- Work item
From the first line of the data through the line containing "Task: Click the map zoom out magnifier", transcribe each line exactly. Pictures do not belong in the copy.

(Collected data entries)
########################################
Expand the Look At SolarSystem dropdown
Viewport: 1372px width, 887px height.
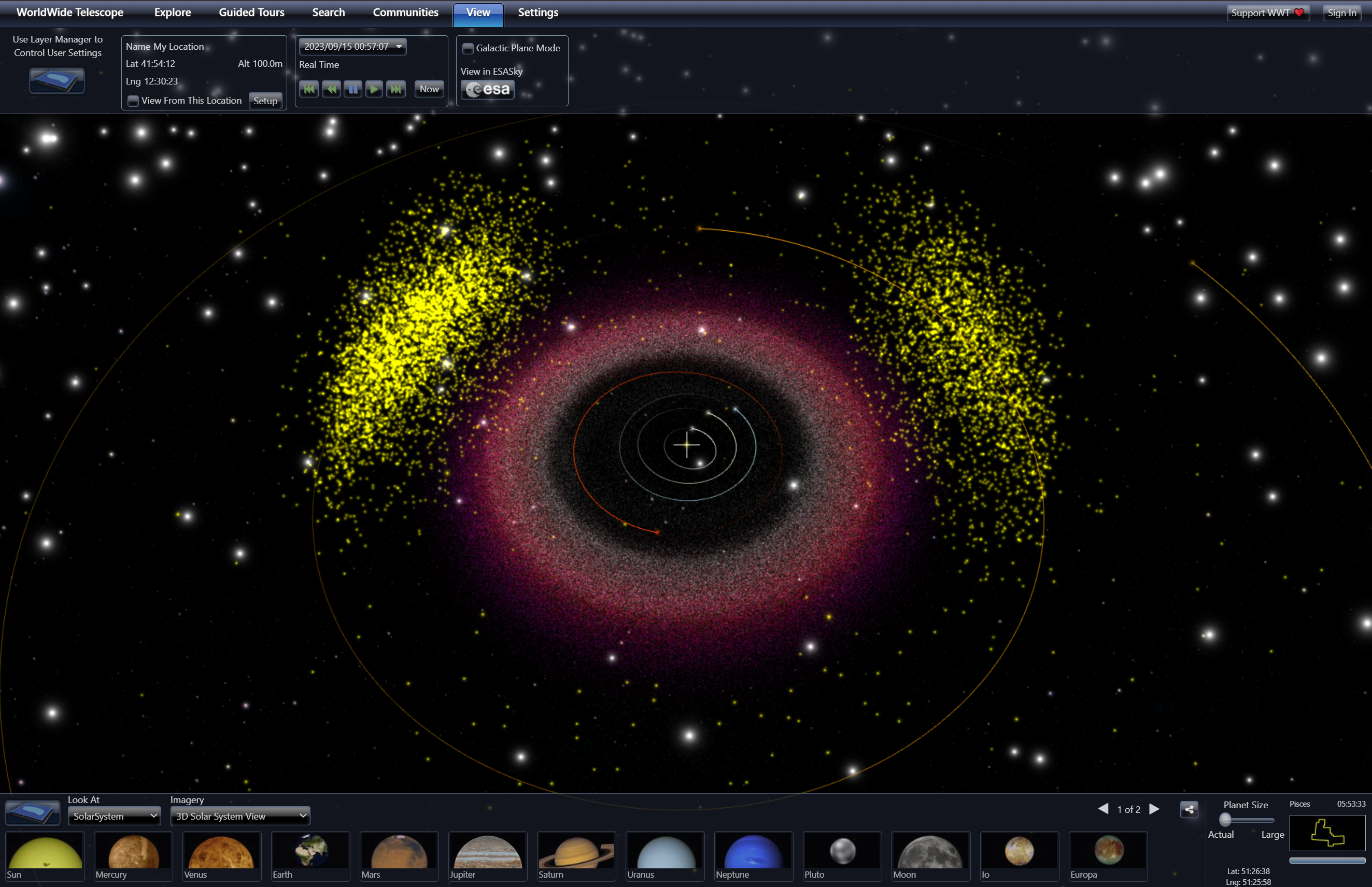point(114,816)
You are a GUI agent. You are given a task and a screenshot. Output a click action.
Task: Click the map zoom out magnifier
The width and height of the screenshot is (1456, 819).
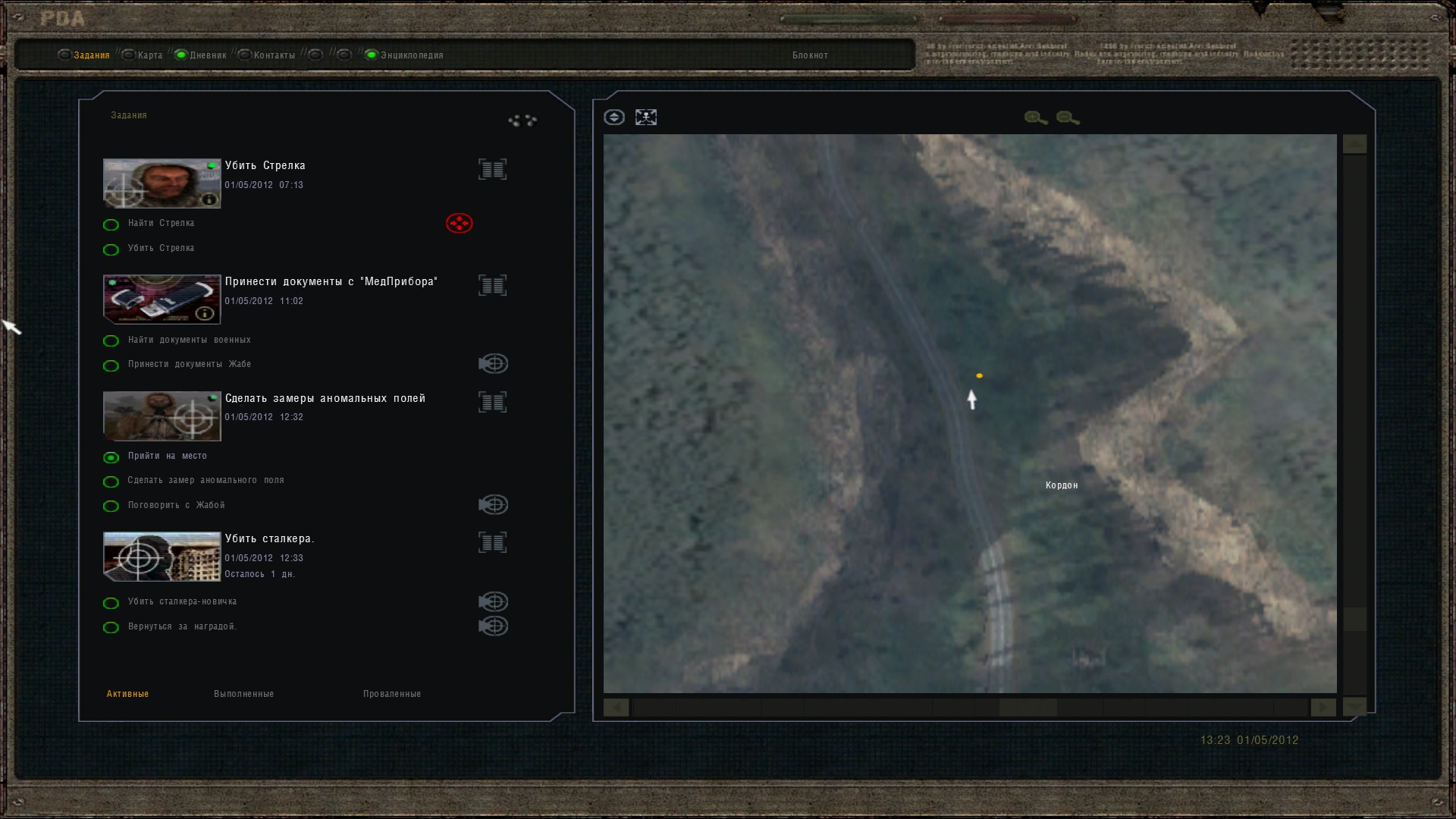[1067, 118]
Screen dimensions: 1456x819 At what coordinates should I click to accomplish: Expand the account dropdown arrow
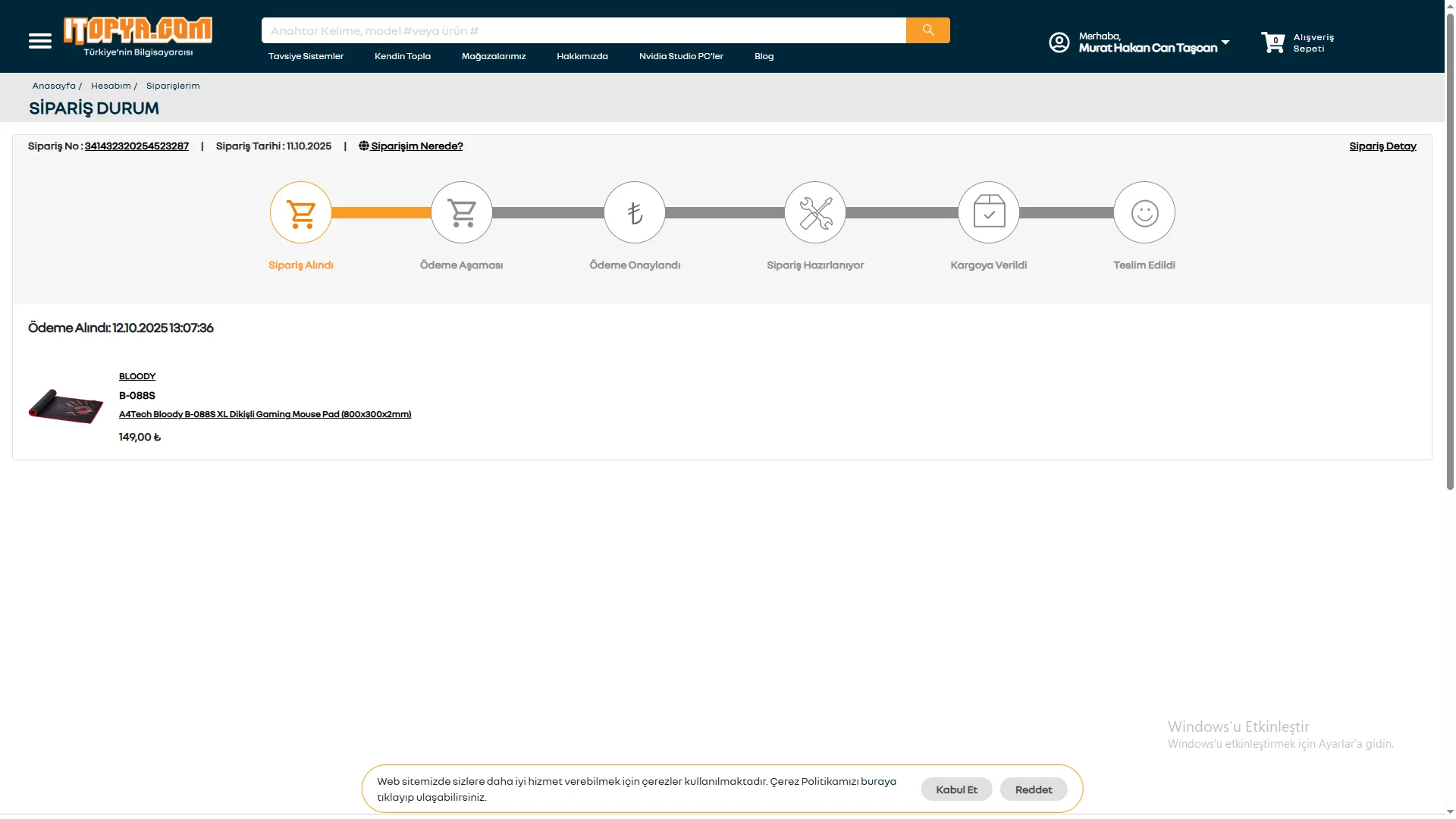pos(1225,42)

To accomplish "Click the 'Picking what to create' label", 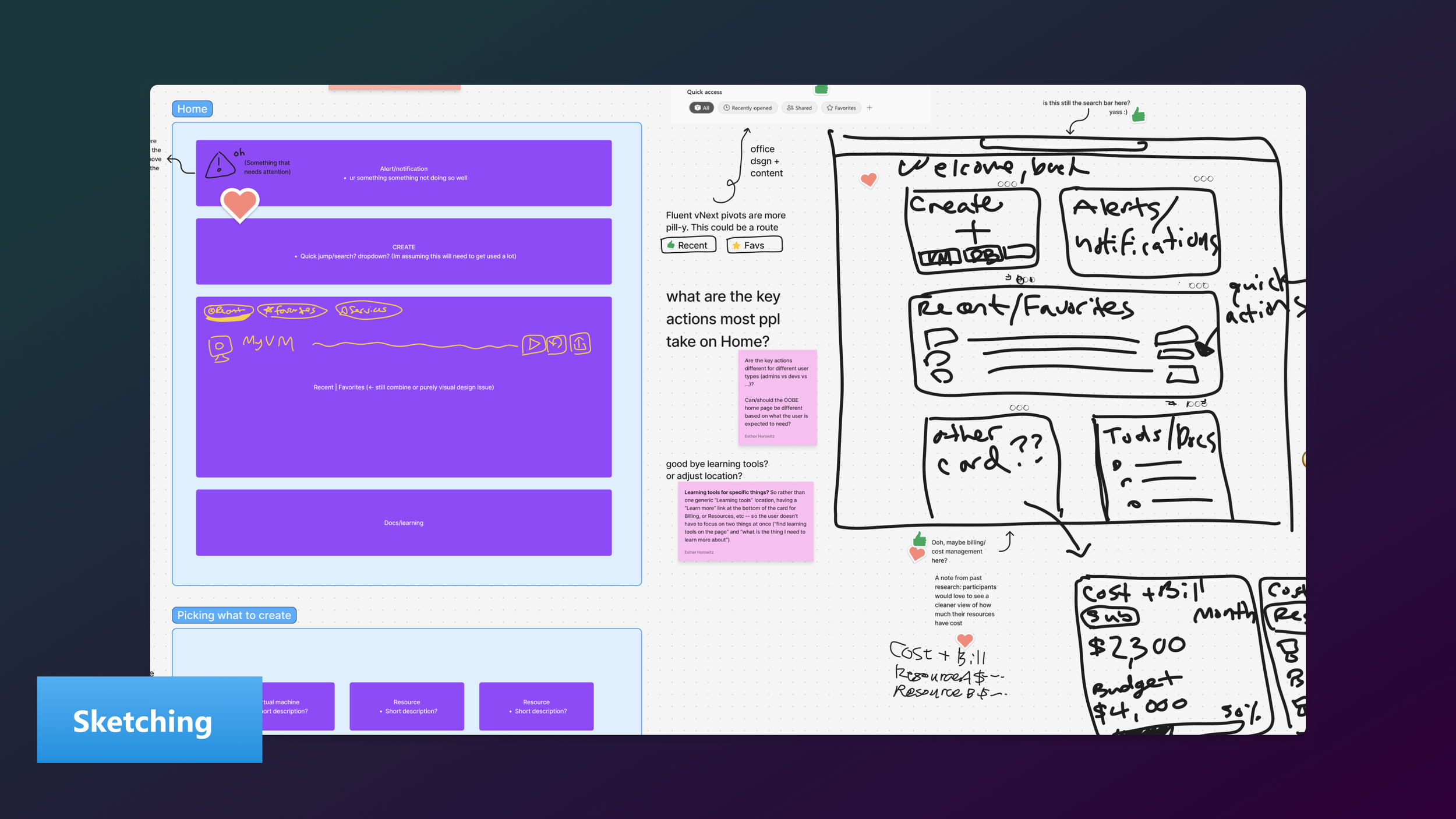I will point(234,615).
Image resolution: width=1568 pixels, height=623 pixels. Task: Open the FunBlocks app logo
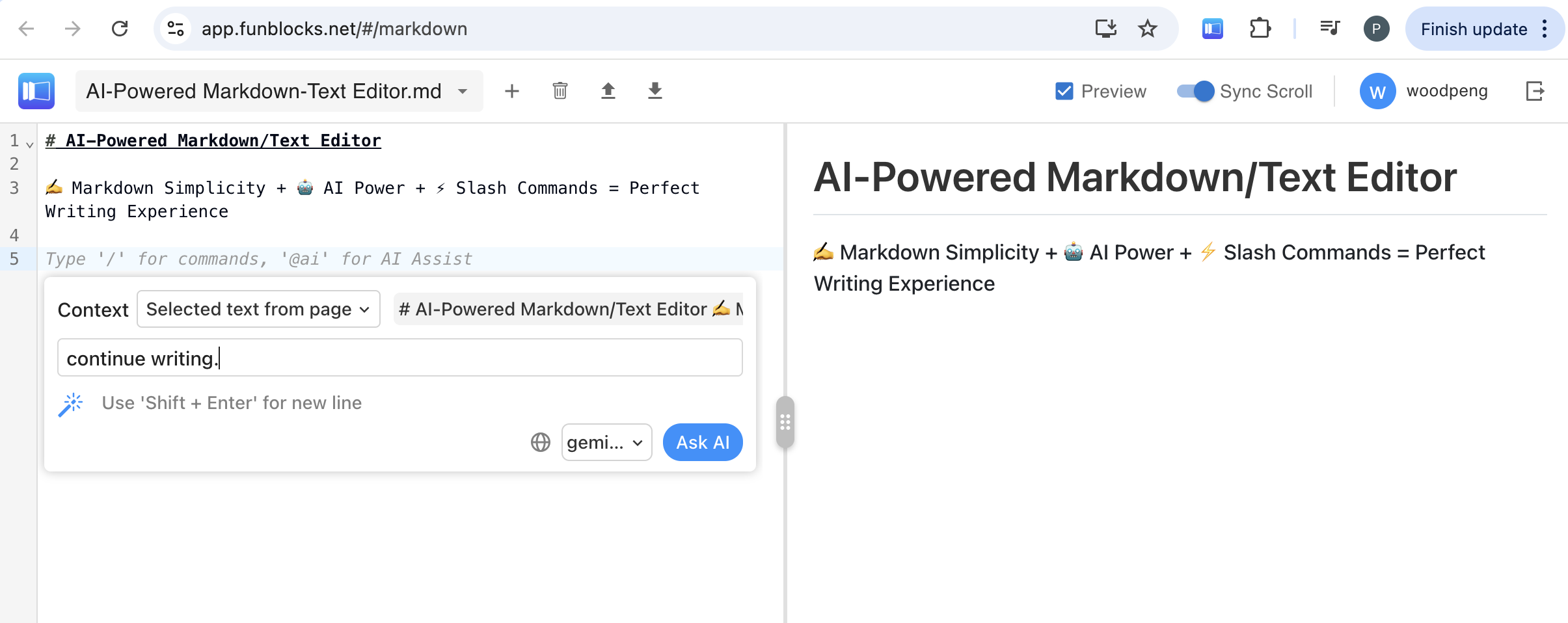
########################################
- Solution for this problem
Expand the Look At SolarSystem dropdown
Viewport: 1372px width, 887px height.
point(114,816)
You are a GUI agent. You are given a task and a screenshot. Output a click action.
Task: Click the map zoom out magnifier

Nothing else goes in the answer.